During your analysis of Apple, you might consider the following comments and questions for further study:

•  Capitalization section: The company has no debt to speak of. In the Value Line report available with the online version of this article, the company’s Financial Strength rating is A++. Apple’s financial health will help it survive the recession. Common shares outstanding currently stand at about 890.6 million, but this number has increased every year since at least 1993 and is projected by Value Line to continue rising. What’s causing these increases? If you use the Preferred Procedure to estimate future earnings per share, how will this history affect your forecast?

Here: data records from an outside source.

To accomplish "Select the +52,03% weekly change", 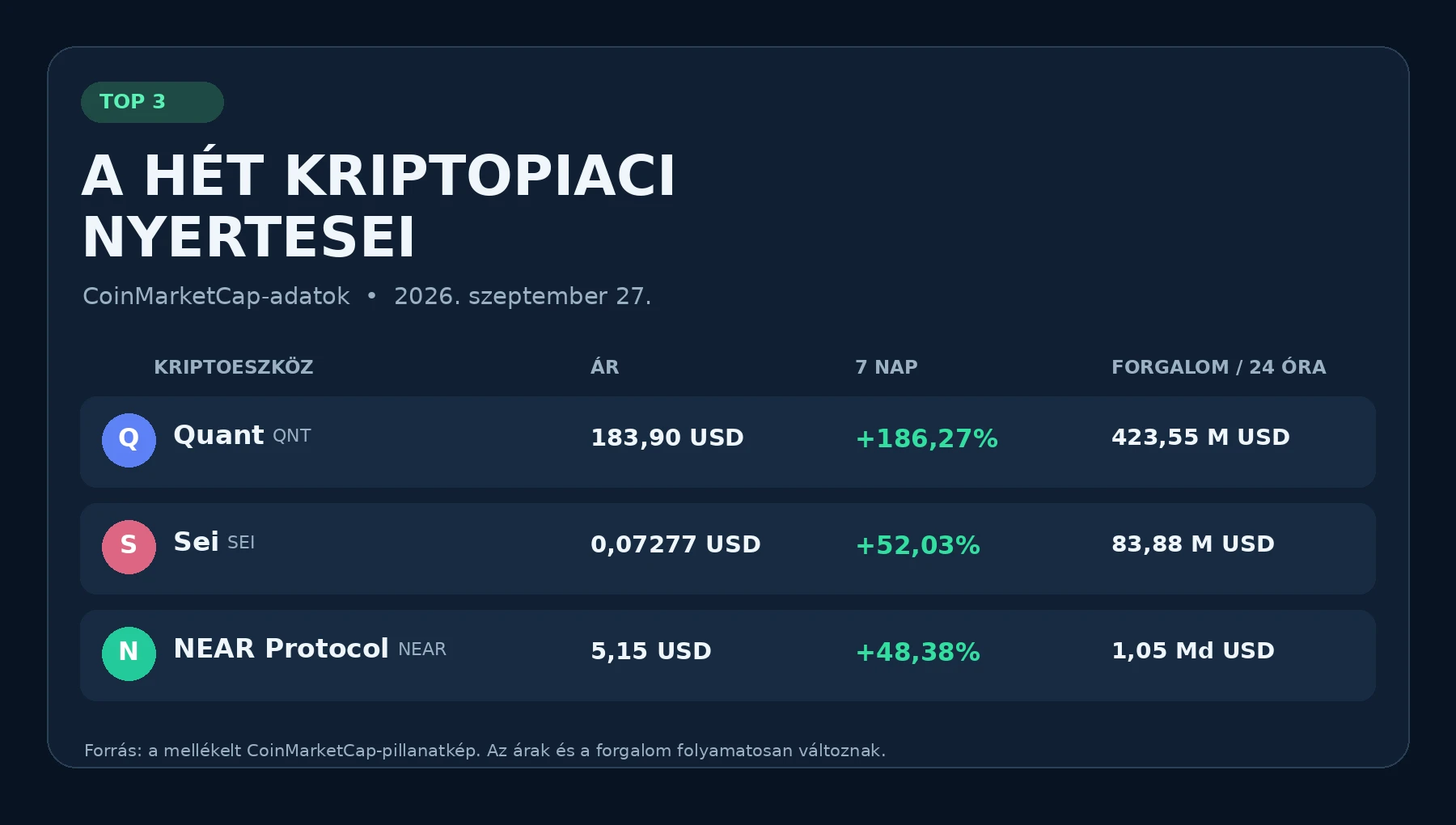I will [917, 545].
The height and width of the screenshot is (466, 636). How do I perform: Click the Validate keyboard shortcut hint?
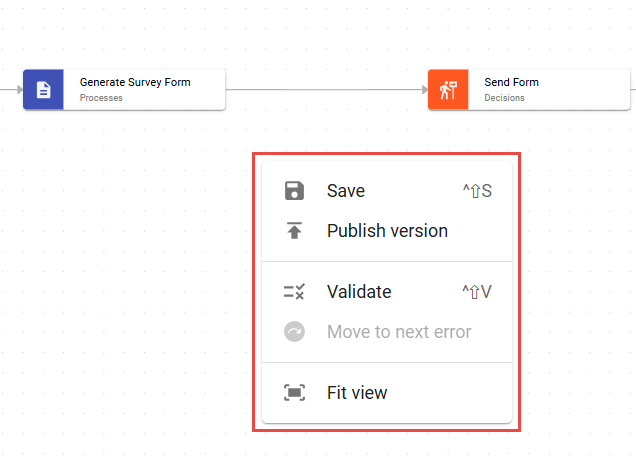(x=477, y=292)
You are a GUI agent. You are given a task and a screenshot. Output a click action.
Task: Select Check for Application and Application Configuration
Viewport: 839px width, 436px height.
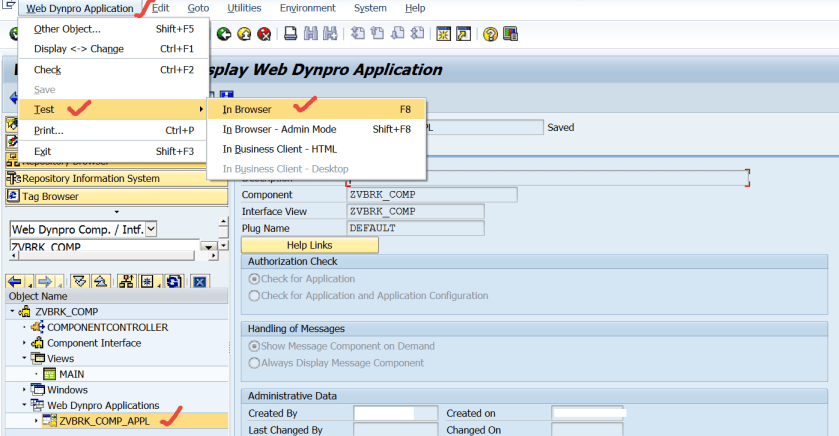(254, 295)
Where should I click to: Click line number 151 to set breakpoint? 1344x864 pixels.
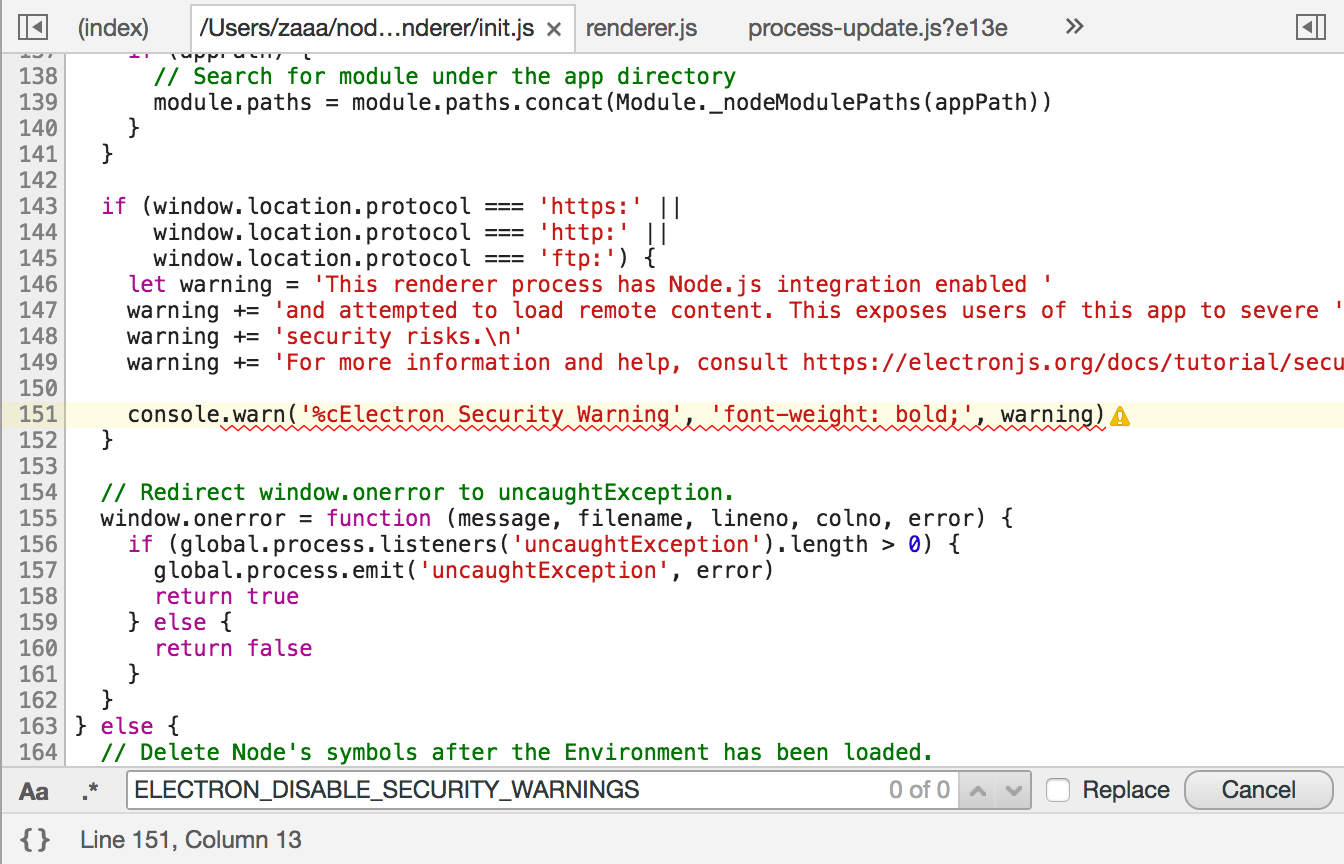36,414
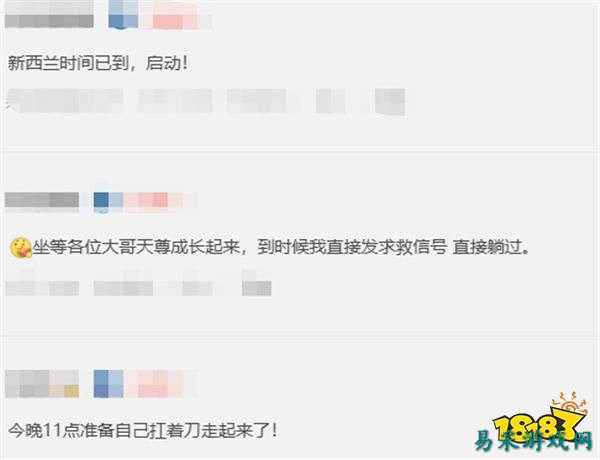
Task: Select the comment text 新西兰时间已到,启动!
Action: [98, 63]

•  Section 1 (Visual Analysis of Sales, Earnings and Price): The SSG shows the range of calendar-year market prices, which are taken from the Value Line report. In contrast, BetterInvesting’s S&P Stock Data Service provides fiscal-year pricing data. See the main text for the fiscal-year pricing. Your club might want to devote time to studying how using fiscal-year versus calendar-year prices can change the values in Section 3. Will your impression of the stock’s valuation change as the values change? Apple’s growth rates are high but inconsistent. How does this inconsistency affect your ability to assess future growth rates?

•  Section 2 (Evaluating Management): Both pre-tax profits on sales and return on equity have been increasing since 2001. Why is this the case, and why were profits and ROE much lower between 2001 and 2004 than they are today?

•  Section 3 (Price-Earnings History): The high P/E over the past five years has averaged a whopping 55.9. History shows that high P/Es such as this aren’t sustainable. What’s a realistic high P/E for the next five years? (The current P/E is 22.) Meanwhile, the low P/E has been much more stable during this time.